Of greater interest to the designer is the reading position and focal length likely to be adopted. Insufficient research seems to have gone into this topic. Simply: if we make a volume such and such a size, will this encourage the book to be held with one or both hands or to continue to be read from its place on the floor, bed or table? It seems to me that Janet and Allan Ahlberg or Anthony Browne invite a quite different focal distance from that posed by, say, Brian Wildsmith or Quentin Blake. This may be just a matter of physical make-up, the artists’ as well as the readers’, but it’s the sort of consideration from which the designer must set out in judging the size and weight of type. The concentration and time duration demanded by any illustration is a similar issue that can’t be measured objectively, but nevertheless it’s one on which most people must have a fair idea in the case of specific works of art.
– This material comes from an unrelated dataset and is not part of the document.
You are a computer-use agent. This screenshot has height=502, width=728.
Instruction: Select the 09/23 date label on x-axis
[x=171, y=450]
This too can be important to designers in judging the pace of text assimilation in relation to the pictures which run in parallel. If that sounds like the abstruse side of book design, then think of it all as a process of discerning and making a trail to be followed. The author/illustrator has accomplished nearly all of the important work – it only remains for the designer to inspect and, where necessary, add signposts and other features which make communication viable.
The Picture Book Process
The ways in which picture books come about and how the originators present new ideas to their publishers is a fascinating study in itself. Usually there’s a preliminary rough or story-board which communicates all the editor and designer need to know in order to assess the market and the strategy for a given title. This will be followed through methodically in preparing the finished drawing for each spread of facing pages, unless of course there’s a basis for a serious critique of concept or construction. The late Charles Keeping used to submit each forthcoming title as a concertina fold that could be opened the length of the room to show the impact and planned variety in colour and progression. Of course the map could then be folded down again so that the cumulative effect of turning the pages could be assessed. This sense of almost cinematographic flow is all-important, but comes more easily to some illustrators than to others.
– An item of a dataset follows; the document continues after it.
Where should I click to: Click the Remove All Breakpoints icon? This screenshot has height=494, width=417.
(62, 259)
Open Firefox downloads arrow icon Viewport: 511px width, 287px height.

Again, some artists can manage their words brilliantly, others need to have them managed for them. At the lunatic extreme, I recall working with one editor who felt so strongly about the visual/verbal divide that he was in the habit of commissioning picture book texts of 150 words or so from eminent writers at vast expense in order that we could then rack our brains deciding whom to persuade to illustrate them! The whole situation has changed greatly over the years so that the craft of picture book making is now well understood. Alas, though, the risk which follows from such a complacent admission is that routines and formulas can emerge which tend to suppress idiosyncracy and originality. Kathleen Hale’s Orlando (recently reissued), for example, is allowed to ramble on in a way that would attract immediate editorial attention today; but as a child I loved this uncondescending verbiage: there was something there for reading to unlock.
Coming Full Circle
Years of involvement in the design of children’s books have taught me to be wary of most adult views on the kinds of illustrations and typefaces which are supposed in general to be suitable for children – particularly those expressed in training colleges for artists, teachers and librarians. For the practising designer all decisions must be taken in the light of the unique circumstances which surround each individual job. No golden or prescriptive rules can be applied. The approach to book design for adults differs from that for children only in that designers and illustrators share a visual outlook with the child. Sadly, this is one which most adults suppress. It reasserts itself again in parenthood. The pattern for modern parents is that they grew up used to looking and being read to, but lost interest in the counterpoint of words and pictures soon after they could read independently. Then, after a gap of two decades or so, they return to the children’s library to recognise many an old favourite as well as many a colourful new creation. This would have been unthinkable in former times.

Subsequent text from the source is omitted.